The ITS2 showed one single base exchange (transition G-A) in both populations and this pattern of base exchange has been reported in Petitia species with variable bases at different positions between populations and the same holds true for Ctenodrilus species in which ITS2 showed single base exchanges (Westheide and Cordes, 2001; Westheide et al., 2003).
ITS have been used successfully to determine interspecific and intraspecific species (Westheide, et al., 2003; Chen et al., 2002). However, there is no genetic distance between the two populations of A. reesei in this study, since the sequences of both ITS1 and ITS2 showed a minor difference only. Thus the phylogenetic analyses obtained by NJ, K2P and parsimony methods produced a similar relationship between the two populations, boostrap supported that this is a monophyletic group. This indicates that the same species is present in both localities and agrees with our data that A. reesei has a wide geographic distribution in Panama.

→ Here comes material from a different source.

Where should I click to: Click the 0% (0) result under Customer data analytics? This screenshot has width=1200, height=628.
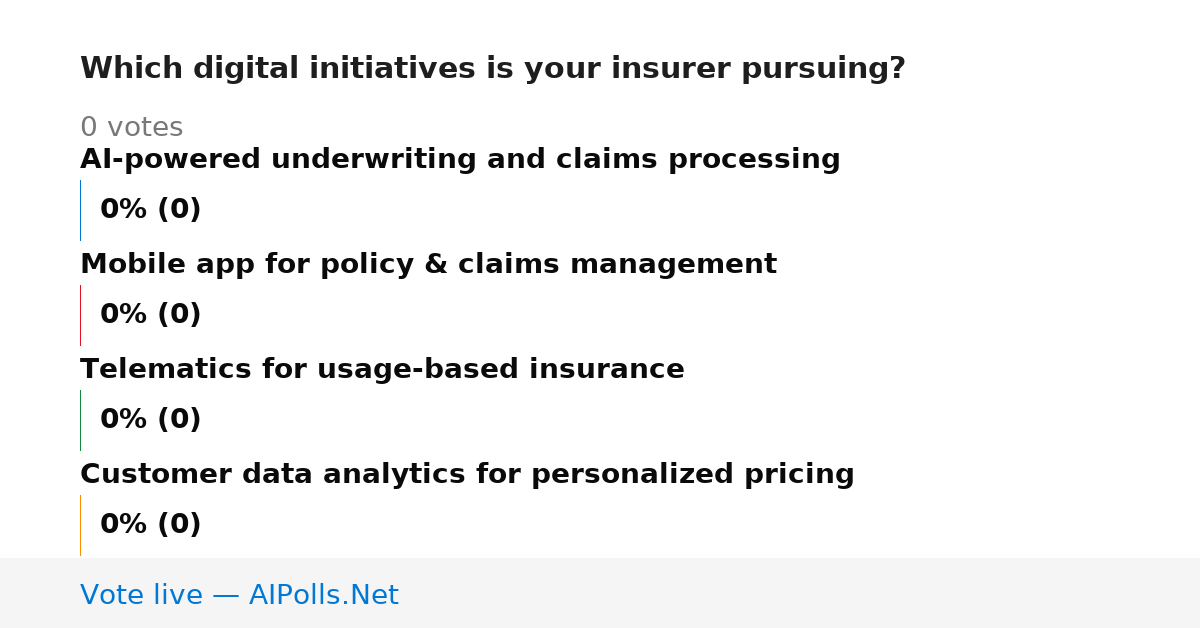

Although the two populations in this study showed a different spawning season (Luna et al., 2001) it possible that these differences are due to different geographical locations and not due to genetic differences.
Acknowledgments
We thank the editorial team at Sustainable Sciences Institute for their help with reviewing and editing this manuscript, especially Dr. Jennifer Kyle.